### AIM OF THE EXERCISE
Your answer is the lines below, exactly, from the one that contains "704x1568 pixels. At" through the one that contains "Given: Click the Generuj artykuł dialog title", both included.

===== EXERCISE DATA

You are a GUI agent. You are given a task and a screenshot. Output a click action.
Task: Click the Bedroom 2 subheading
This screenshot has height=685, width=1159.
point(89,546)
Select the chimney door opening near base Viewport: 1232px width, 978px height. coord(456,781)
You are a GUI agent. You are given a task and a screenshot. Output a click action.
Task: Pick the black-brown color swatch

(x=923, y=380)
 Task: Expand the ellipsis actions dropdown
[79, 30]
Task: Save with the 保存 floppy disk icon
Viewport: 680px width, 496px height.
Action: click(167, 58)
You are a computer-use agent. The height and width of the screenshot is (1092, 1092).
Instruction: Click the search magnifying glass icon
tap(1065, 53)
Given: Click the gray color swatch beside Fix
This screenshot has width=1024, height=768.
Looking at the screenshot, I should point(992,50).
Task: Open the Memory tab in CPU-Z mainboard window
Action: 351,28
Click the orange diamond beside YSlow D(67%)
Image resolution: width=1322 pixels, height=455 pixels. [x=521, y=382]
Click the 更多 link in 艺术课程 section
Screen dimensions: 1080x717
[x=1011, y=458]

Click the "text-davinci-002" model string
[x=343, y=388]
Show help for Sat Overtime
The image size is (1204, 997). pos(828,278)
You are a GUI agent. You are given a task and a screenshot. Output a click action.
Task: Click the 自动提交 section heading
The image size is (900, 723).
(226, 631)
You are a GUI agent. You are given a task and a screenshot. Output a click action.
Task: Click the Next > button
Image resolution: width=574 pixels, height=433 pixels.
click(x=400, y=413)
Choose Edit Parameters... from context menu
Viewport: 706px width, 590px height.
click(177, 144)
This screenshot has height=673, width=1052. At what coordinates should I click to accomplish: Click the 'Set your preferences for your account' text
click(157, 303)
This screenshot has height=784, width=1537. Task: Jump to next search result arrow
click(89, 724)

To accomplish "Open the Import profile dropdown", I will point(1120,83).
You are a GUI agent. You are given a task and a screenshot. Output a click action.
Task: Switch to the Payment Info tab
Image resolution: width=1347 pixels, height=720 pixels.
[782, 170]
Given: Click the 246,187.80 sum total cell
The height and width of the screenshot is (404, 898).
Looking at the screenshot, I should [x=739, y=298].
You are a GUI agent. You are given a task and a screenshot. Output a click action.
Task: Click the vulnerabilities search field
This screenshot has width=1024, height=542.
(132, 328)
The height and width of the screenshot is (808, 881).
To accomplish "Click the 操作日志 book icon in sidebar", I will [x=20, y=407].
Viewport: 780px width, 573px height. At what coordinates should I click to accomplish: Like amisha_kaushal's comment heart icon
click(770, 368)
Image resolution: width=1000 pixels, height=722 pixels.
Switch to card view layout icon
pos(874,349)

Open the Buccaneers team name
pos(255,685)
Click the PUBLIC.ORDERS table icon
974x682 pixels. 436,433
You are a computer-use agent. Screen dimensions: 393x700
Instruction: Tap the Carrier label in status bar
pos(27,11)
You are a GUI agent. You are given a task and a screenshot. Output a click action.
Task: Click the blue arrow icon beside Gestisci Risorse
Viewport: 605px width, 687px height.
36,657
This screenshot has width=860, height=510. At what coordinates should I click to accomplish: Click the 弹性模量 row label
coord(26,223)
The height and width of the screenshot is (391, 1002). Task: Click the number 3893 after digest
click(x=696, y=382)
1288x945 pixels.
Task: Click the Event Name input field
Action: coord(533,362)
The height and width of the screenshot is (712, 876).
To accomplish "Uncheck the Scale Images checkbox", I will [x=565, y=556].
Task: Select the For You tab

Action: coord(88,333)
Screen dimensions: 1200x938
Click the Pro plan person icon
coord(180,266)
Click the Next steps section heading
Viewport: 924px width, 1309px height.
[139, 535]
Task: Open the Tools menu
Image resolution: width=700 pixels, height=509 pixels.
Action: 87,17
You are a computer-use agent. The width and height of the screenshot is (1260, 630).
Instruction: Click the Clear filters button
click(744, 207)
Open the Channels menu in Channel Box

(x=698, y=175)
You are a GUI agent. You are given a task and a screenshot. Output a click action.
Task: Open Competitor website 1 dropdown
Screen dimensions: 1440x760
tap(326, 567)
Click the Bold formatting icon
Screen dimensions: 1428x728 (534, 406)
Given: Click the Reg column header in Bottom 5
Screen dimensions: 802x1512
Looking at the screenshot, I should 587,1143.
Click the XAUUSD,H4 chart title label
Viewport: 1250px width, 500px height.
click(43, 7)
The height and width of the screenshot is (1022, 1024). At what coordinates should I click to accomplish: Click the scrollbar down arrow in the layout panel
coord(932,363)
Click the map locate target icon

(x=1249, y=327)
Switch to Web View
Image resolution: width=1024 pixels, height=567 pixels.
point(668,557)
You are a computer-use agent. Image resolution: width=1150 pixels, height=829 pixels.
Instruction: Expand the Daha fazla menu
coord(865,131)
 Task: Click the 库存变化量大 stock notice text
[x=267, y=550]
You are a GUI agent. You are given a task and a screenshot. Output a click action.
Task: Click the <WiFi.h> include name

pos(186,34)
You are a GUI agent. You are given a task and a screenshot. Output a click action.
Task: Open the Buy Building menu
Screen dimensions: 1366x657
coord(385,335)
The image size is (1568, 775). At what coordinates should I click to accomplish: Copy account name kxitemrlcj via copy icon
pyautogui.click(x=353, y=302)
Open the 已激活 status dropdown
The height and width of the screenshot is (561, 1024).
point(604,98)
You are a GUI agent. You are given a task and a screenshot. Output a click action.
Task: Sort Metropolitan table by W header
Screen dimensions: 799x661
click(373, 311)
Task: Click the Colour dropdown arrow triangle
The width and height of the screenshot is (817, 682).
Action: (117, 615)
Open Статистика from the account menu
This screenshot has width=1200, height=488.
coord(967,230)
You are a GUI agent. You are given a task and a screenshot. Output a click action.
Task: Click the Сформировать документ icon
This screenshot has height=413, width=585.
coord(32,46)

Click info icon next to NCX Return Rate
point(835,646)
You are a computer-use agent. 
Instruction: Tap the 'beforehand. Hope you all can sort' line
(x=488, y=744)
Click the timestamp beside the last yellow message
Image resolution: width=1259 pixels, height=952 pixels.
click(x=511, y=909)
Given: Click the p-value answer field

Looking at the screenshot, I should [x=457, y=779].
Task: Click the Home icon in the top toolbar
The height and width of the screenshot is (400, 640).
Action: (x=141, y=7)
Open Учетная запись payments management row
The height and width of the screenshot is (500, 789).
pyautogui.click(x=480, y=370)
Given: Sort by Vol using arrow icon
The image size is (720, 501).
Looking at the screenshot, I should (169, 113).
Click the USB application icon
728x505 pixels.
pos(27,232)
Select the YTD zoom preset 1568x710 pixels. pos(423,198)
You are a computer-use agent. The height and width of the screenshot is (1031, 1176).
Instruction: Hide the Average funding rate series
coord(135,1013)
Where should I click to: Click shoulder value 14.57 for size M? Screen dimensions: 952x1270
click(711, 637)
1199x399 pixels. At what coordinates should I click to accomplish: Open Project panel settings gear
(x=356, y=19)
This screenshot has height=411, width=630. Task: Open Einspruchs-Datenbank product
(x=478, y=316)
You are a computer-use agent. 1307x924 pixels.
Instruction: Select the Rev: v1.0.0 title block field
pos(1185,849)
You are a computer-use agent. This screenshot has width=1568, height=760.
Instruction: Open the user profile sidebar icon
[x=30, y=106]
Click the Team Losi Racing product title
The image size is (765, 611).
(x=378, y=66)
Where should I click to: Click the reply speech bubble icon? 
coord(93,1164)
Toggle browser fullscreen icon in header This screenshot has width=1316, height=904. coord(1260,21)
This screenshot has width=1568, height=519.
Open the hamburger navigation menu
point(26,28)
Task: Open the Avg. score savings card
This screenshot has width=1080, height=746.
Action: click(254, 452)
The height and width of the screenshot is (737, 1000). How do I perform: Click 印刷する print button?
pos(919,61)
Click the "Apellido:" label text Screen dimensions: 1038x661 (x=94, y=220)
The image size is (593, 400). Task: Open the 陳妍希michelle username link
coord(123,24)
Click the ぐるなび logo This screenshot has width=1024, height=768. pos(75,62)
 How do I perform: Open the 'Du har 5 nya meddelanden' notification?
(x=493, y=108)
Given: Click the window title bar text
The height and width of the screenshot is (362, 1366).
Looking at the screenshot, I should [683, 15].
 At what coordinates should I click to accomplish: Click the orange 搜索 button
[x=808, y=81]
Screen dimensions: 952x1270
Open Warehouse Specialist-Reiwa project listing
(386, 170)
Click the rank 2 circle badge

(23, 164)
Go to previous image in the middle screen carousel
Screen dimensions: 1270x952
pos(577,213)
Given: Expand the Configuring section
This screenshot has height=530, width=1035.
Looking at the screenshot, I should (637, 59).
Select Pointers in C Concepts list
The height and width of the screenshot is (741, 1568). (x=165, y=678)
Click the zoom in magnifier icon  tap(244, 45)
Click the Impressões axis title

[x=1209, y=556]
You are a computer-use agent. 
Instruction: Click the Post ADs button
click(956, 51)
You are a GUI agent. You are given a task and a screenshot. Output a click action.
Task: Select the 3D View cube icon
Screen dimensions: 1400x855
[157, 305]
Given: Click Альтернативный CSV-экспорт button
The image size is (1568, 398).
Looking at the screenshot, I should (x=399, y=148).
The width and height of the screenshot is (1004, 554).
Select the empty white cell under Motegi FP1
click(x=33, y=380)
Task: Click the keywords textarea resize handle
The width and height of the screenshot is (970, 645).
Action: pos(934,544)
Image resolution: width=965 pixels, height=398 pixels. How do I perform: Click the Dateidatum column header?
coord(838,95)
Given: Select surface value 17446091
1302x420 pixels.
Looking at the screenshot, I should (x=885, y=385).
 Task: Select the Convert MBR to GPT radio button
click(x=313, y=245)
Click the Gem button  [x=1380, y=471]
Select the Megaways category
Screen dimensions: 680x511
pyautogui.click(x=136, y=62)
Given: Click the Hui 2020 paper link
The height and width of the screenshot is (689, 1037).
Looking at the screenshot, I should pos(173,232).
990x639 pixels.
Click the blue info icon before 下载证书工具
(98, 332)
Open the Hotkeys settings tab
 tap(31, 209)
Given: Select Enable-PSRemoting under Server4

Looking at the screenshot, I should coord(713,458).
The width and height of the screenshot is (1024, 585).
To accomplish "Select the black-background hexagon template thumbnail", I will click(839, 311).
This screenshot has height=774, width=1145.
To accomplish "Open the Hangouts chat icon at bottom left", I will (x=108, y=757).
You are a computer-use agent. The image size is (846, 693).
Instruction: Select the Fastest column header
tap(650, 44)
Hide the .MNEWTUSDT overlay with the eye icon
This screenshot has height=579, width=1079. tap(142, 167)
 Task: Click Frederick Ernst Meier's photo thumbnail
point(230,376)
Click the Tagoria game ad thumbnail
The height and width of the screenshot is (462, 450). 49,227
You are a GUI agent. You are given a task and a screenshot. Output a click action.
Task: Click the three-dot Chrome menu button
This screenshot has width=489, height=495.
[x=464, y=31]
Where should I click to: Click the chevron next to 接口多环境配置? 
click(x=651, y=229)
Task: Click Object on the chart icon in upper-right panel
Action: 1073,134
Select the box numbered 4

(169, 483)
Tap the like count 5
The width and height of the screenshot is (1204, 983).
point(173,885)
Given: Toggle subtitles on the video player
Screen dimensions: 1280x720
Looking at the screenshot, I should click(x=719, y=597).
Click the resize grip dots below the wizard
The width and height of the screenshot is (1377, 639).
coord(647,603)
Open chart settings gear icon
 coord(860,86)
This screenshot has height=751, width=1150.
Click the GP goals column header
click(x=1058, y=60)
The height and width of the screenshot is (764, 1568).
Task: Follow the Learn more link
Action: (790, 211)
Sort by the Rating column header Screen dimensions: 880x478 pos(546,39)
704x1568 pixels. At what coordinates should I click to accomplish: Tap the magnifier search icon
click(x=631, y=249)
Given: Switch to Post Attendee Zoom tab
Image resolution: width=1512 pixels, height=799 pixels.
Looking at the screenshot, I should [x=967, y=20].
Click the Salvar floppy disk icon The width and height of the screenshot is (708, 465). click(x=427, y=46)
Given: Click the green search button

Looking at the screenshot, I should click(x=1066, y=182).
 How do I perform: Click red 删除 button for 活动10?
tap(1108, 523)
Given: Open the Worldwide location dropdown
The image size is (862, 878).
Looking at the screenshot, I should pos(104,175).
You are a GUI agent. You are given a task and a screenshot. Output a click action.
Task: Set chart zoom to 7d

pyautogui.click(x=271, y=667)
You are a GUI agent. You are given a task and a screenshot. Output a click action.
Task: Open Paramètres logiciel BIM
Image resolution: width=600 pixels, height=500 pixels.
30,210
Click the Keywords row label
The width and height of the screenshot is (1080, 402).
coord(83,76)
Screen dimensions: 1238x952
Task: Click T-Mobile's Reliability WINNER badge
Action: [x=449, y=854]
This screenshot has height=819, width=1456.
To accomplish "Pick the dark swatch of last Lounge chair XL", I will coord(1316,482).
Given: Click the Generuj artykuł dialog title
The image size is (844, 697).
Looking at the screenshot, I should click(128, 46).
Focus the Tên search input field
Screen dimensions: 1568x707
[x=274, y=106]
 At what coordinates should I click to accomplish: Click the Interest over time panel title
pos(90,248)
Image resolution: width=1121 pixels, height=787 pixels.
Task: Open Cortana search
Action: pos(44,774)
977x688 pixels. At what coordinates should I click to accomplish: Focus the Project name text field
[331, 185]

==========

### RESPONSE TO THE TASK
704x1568 pixels. At what coordinates should I click to accomplish: Tap the magnifier search icon
click(x=631, y=249)
Given: Switch to Post Attendee Zoom tab
Image resolution: width=1512 pixels, height=799 pixels.
Looking at the screenshot, I should [x=967, y=20].
Click the Salvar floppy disk icon The width and height of the screenshot is (708, 465). click(x=427, y=46)
Given: Click the green search button

Looking at the screenshot, I should click(x=1066, y=182).
 How do I perform: Click red 删除 button for 活动10?
tap(1108, 523)
Given: Open the Worldwide location dropdown
The image size is (862, 878).
Looking at the screenshot, I should pos(104,175).
You are a GUI agent. You are given a task and a screenshot. Output a click action.
Task: Set chart zoom to 7d

pyautogui.click(x=271, y=667)
You are a GUI agent. You are given a task and a screenshot. Output a click action.
Task: Open Paramètres logiciel BIM
Image resolution: width=600 pixels, height=500 pixels.
30,210
Click the Keywords row label
The width and height of the screenshot is (1080, 402).
coord(83,76)
Screen dimensions: 1238x952
Task: Click T-Mobile's Reliability WINNER badge
Action: [x=449, y=854]
This screenshot has height=819, width=1456.
To accomplish "Pick the dark swatch of last Lounge chair XL", I will coord(1316,482).
Given: Click the Generuj artykuł dialog title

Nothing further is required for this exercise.